REQUEST 1 - List every character the review of Changes mentions by name, leaving out the author.
REQUEST 2 - In the review of Changes, how many stars does the reviewer give the book?
REQUEST 3 - Continue the review of Changes after its final sentence, keeping its voice.

-------- SELECTED EXCERPT --------

Changes (Dresden Files, Book 12) - Jim Butcher

Everybody give Jim Butcher a slow clap. He’s finally written a book that impressed me so much that I’m willing to give it five stars. (It only took him twelve tries to get there!) I’ve been waiting for something awe-inspiring in order to bust out the five star rating, and I’m pretty sure this book qualifies.

 

Changes is a rather literal title. In fact, you’d be hard-pressed to find something within its pages that doesn’t represent a change in Harry Dresden’s life (or that of his friends and family), whether its something as minor as dealing with a broken wizard’s staff, or as major as learning you have an eight year old daughter that you never knew about. A daughter who has been kidnapped by a vengeance-seeking noble of the Red Court vampires. Harry deals with both in this book, and the whole range of the spectrum in between. Actually, let’s list out all the changes that happen in this book, so I can better illustrate for you just how monumental this book is in terms of the whole arc of the series (this should be obvious, but DO NOT READ IF YOU DO NOT WANT TO BE SPOILED):

 

1. In the very first sentence of the book, we (and Harry) learn that he has an eight year old daughter, Maggie. She is the product of his one night reunion with Susan back in Death Masks. Susan never told him about her, and sent the little girl off to live with a foster family so she would be safe. Harry understandably becomes very, er, UPSET, about most of this information and remains that way for the rest of the novel.

-------- INFORMATION SUPPLIED --------

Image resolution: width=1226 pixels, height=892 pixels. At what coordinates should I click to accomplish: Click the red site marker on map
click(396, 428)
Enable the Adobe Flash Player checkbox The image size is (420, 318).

--------

OUTPUT 1 - Harry Dresden, Maggie, Susan

OUTPUT 2 - Five stars.

OUTPUT 3 -
 

2. Harry’s office, which has been with us since the very first paragraph of the first book, was blown up by Red Court vampires. (They get away with this, we learn, because they actually own the building. In a neat bit of continuity, Butcher mentioned that Harry’s rent went up a couple of books ago in passing, and it turns out that the Red Court buying the building was the reason why.)

 

3. The White Council is sidelined by a mysterious illness, and new Senior Council member Christos makes his power play. After books of inaction and thumb twiddling on the part of the Council, this is pretty significant.

 

4. Harry receives an inheritance from his mother: her knowledge of the ‘Ways’ of Faerie, an extensive collection of passages to and from the Never Never, which enables Harry to travel quickly from one place in the world to another.

 

5. Harry learns (finally, the dolt) that his apprentice Molly is in love with him.

 

6. Harry’s infamous car, The Blue Beetle, is finally and utterly destroyed, after eleven books of it being wrecked and fixed, over and over again. (Inside the car is also his wizard staff, which is also destroyed.)

 

7. Harry’s apartment is burned to the ground by minions of the Red Court, along with all of his worldly possessions (excepting a few illicit magical items he had hidden from the FBI, like Bob the Skull and The Swords). Again, this is a place well established in these books. It is kind of mind boggling that all of these things Butcher has set up for as givens in his storyworld are just completely disappearing.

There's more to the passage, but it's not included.